EAST RUTHERFORD, N.J. -- Landon Collins held his thumb and index finger about three inches apart.
"That's how thick my playbook was in college," the New York Giants rookie and former Alabama safety said Thursday at Giants training camp.
So the question, obviously, was how the Giants' current defensive playbook compares. Collins brought his thumb and finger much closer to each other, now about one inch apart.
"At Alabama, playing safety, I had 170, 180 plays on my shoulder to remember," Collins said. "So getting up to speed here, it's all about learning the different terminology. I don't think it's going to take a long time or anything like that."

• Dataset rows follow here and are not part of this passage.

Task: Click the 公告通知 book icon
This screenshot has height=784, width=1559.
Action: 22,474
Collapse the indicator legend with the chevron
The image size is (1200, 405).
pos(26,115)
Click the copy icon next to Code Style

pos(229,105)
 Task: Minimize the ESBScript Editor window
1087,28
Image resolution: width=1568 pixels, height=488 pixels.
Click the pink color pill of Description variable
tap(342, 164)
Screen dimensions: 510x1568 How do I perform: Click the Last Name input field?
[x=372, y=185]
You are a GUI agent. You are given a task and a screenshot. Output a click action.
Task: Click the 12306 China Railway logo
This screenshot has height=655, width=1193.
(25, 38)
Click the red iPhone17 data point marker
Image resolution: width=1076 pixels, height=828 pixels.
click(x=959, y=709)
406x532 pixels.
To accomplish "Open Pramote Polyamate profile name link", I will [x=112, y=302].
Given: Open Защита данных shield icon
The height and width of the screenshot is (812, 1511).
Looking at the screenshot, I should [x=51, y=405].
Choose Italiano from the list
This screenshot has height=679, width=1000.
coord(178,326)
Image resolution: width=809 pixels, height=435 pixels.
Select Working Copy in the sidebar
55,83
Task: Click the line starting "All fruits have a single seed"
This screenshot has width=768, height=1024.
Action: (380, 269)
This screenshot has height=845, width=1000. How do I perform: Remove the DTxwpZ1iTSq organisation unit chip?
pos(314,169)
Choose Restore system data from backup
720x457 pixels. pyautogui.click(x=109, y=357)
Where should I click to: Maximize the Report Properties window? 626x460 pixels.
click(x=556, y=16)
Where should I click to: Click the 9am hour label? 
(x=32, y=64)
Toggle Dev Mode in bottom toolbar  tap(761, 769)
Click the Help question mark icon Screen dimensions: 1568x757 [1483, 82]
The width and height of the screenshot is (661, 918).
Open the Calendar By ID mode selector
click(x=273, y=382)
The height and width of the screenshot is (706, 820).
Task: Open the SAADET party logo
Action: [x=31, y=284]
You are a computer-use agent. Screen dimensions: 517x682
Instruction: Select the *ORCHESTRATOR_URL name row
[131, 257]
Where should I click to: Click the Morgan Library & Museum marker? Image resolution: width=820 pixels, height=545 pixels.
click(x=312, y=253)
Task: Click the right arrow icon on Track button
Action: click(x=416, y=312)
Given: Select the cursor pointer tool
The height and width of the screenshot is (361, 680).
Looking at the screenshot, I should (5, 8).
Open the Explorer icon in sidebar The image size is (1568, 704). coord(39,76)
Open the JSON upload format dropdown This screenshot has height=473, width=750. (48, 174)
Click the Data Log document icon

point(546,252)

The Giants are hoping he's right, because at safety right now they have basically nothing in terms of NFL experience. Collins is a rookie and looks like the surest bet to start. The other candidates for starting safety spots are 2013 fifth-round pick Cooper Taylor, who missed all of 2014 with a foot injury; 2014 fifth-rounder Nat Berhe, who missed all of this year's minicamp with a calf injury; 2014 sixth-round pick Bennett Jackson, who's converting from cornerback; 2015 fifth-rounder Mykkele Thompson; and former Ravens safety Jeromy Miles, who was still a free agent three weeks ago.
"There's no way to know what's going to happen," Collins said. "One day you could be on the first team, the next day you could be on the second or third team. It's a real competition."
But the Giants traded up to the top of the second round to draft Collins because they viewed him as a first-round talent who could help them right away at a position of need. One of the reasons they believed that is because he played three years in the Southeastern Conference for Nick Saban at Alabama -- basically the highest competitive level of college football there is right now.
"It definitely shows that his coaches have had a huge impact on him, just by how he carries himself around the facility, the type of respect that he gives and shows, and just his work ethic on the field," Giants cornerback Prince Amukamara said. "The SEC is known as, or was known, probably, as the super-conference. So they go against all the best talent week in and week out. And here in the NFL, you go against the best in the world every week. So I would say Landon's mindset is ready for that competition and that pressure."
The question about Collins is which role he can occupy in the secondary. At this point, the Giants' coaches aren't designating "free" and "strong" safety in the traditional sense, because they don't believe any of the candidates has established himself as the quarterback-of-the-defense type they're looking for in a free safety. So they want everyone to get as much practice as they can and see whether someone emerges there. The way Collins is built (listed at 6-foot, 225 pounds) is similar to a typical strong safety. But he could end up as the best candidate to play free safety for non-physical reasons. That's part of the reason the Giants asked him to lose weight this summer (he weighed 228 in minicamp). They want him to be able to move around in coverage, especially if he's playing center field.
So for Collins, the transition might end up being more physical than mental/intellectual. He said his focus the past few months has been on showing up in shape, and he believes he has. Now it's about showing the Giants he's capable of handling a lot of responsibility right away.